Buzdar serves Rs500 Million notice on Awn Chaudhry
Former chief minister Usman Buzdar has served a legal notice worth Rs500 million on PTI dissident leader Awn Chaudhry for launching a “defamatory campaign” against him on Monday.
In the legal notice on behalf of Mr Buzdar, counsel Mubeenuddin Qazi stated that Awn Chaudhry was doing his client’s character assassination through public statements containing serious defamatory content and remarks for ulterior motives.
The notice stated that the defamatory content was also broadcast widely on electronic and social media.
Mr Buzdar’s counsel demanded that Awn Chaudhry should tender and get published unconditional apology in print and electronic media, especially all the television channels and daily newspapers, along with an undertaking that such acts would not be repeated, within 15 working days.
The legal notice which presents Mr Buzdar as the Punjab chief minister states that Awn Chaudhry has given interviews in media and made public statements.
“You are abusing your current official position as Advisor to the Prime Minister of Pakistan to assassinate my client’s character and victimize him,” the notice stated.
In the recent mala fide, baseless and unwarranted public statement made in the talk show of a private news channel, the legal notice said, Awan Chaudhry levelled serious allegations of committing corruption during his term as the Punjab chief minister and that too without substantiating such false and baseless allegations with any corroborative evidence.

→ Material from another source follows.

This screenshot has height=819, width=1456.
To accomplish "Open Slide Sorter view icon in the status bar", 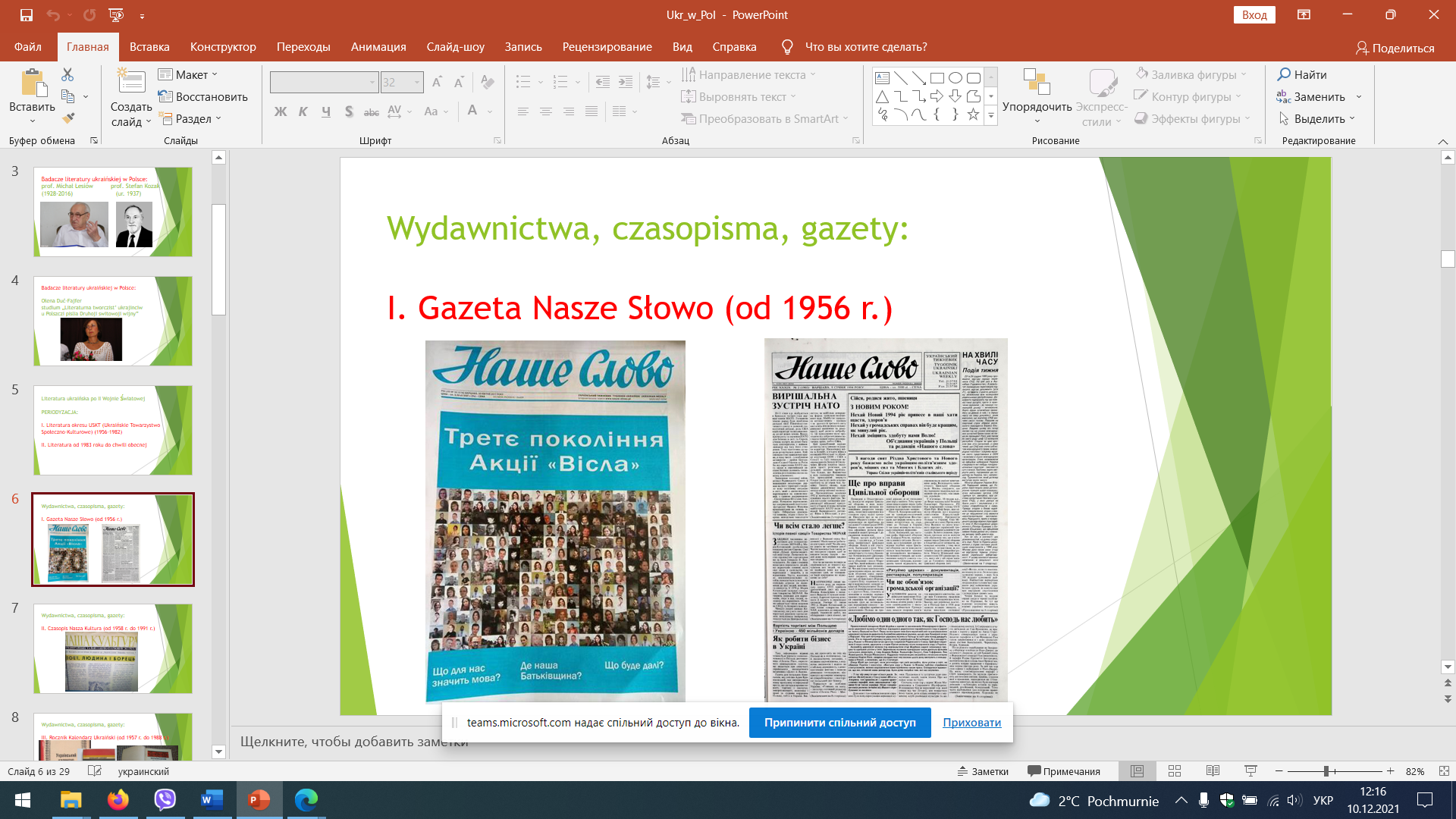I will 1175,771.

The notice said the false statements of grave nature had also appeared in almost all the leading television channels as well as published in almost all the leading English and Urdu daily newspapers.
In case Awn Chaudhry fails to comply with the notice within 15 days, the legal notice said Mr Buzdar would be at liberty to initiate appropriate legal proceedings for committing the offence of criminal defamation, besides other available legal remedies including proceedings under the Protection of Electronic Crimes Act 2016.